-- Comprueba tu comprensión --
• A. Resume en dos oraciones el texto sobre Julio y su edificio.
• B. En el texto sobre Julio y su edificio, ¿en qué piso está el consultorio de genética que ya abrió?
• C. Continúa el texto sobre Julio y su edificio desde su última oración.

Pero ese ida y vuelta no es solo entre él y los vecinos a quiénes les da una mano. Julio cuenta que en el edificio también vive gente joven que ofrece su ayuda a los más grandes. "Ponen cartelitos en el ascensor por si alguien necesita algo. En este edificio no hay problemas: somos como una gran familia. La verdad, 11.000 puntos", sonríe.
La seguridad ante todo
La cuarentena flexibilizada va cambiando la rutina del edificio y de Julio. Esta semana se habilitaron más actividades y el consultorio de genética del cuarto piso ya abrió. Antes que alarmarse por nuevas visitas, Julio celebra la vuelta de una fuente de trabajo.
"Solo hay que extremar las medidas de limpieza. Alcohol y lavandina. Limpiar los pisos, el ascensor, las barandas, puertas", dice.

-- Registros extraídos --
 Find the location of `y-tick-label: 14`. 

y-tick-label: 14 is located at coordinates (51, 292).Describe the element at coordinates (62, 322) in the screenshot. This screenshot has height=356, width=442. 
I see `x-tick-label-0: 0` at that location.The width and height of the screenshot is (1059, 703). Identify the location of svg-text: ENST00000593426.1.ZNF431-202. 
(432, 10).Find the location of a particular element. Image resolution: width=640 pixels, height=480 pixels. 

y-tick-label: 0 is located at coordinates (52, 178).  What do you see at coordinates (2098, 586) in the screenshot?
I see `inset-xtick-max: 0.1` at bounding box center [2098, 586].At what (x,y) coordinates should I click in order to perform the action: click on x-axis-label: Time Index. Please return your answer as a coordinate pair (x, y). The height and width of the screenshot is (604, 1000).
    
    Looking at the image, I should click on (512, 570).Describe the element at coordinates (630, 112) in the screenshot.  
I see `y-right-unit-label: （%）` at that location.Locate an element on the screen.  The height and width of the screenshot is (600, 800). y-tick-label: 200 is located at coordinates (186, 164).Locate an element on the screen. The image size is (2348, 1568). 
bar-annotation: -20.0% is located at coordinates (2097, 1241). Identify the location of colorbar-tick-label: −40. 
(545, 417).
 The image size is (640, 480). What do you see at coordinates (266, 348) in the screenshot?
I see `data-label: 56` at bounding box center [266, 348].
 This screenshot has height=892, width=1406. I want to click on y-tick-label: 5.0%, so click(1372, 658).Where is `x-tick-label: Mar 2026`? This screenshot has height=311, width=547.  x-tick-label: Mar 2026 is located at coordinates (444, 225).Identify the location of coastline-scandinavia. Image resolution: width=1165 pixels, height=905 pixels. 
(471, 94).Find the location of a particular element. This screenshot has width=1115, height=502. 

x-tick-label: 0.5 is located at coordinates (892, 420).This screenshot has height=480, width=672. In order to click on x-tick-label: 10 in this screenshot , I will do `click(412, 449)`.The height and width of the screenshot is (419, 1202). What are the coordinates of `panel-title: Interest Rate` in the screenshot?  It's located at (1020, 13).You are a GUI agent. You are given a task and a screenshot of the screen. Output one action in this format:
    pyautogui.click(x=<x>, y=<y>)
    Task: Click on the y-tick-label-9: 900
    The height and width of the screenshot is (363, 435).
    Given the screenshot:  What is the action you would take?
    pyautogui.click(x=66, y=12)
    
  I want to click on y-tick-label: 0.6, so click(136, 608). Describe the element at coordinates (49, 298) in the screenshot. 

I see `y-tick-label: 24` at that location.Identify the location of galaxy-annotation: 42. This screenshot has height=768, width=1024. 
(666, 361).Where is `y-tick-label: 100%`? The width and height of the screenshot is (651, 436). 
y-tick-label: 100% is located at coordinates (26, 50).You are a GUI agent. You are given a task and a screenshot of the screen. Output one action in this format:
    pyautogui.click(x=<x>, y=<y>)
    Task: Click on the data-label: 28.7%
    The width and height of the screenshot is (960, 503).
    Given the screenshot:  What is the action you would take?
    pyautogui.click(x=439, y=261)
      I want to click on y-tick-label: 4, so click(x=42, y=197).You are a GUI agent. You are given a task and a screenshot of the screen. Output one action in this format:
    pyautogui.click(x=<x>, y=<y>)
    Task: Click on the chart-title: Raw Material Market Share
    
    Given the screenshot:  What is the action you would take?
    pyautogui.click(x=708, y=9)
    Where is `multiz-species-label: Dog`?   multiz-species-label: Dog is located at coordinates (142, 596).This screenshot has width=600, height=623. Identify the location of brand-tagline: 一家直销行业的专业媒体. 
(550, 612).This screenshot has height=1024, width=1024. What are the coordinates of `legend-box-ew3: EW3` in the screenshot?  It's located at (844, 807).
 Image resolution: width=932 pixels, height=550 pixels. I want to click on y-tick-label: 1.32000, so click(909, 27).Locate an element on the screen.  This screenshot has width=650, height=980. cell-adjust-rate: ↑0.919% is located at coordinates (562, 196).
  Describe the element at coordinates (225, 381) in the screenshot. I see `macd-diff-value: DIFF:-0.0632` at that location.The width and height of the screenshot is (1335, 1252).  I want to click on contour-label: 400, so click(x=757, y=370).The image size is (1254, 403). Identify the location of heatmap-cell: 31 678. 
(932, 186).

-- Respuestas por tarea --
• A. En el edificio de Julio, la gente joven ofrece ayuda a los mayores con cartelitos en el ascensor, y él dice que son como una gran familia. Con la cuarentena flexibilizada ya abrió el consultorio de genética del cuarto piso, algo que Julio celebra como la vuelta de una fuente de trabajo, aunque pide extremar la limpieza con alcohol y lavandina.

• B. En el cuarto piso.

• C.
Por ejemplo, esta semana recibieron los nuevos matafuegos. "Nosotros nunca dejamos de trabajar, la seguridad ante todo. Cuando vinieron los muchachos los recibí tomando distancia, vinieron con barbijos, un saludo a lo lejos y a seguir trabajando", explicó sobre su protocolo ante las visitas siempre urgentes y necesarias.
"Hay que cuidar a la gente grande que vive acá. A todos. Y yo también me tengo que cuidar para no contagiarlos ni a ellos ni a mi familia", cuenta, a punto de empezar su descanso vespertino.
La familia
Con un tornillo, Julio termina de arreglar la silla que se le había roto a una de las vecinas. "Va a cumplir 91 años, imagínate si no le voy a arreglar la silla. Es la única que usa y en la que se siente segura y cómoda", explica. Después cambiará alguna bombita, arreglará alguna pérdida de una canilla, hasta llegar al descanso sagrado del mediodía. Pero las actividades no terminan.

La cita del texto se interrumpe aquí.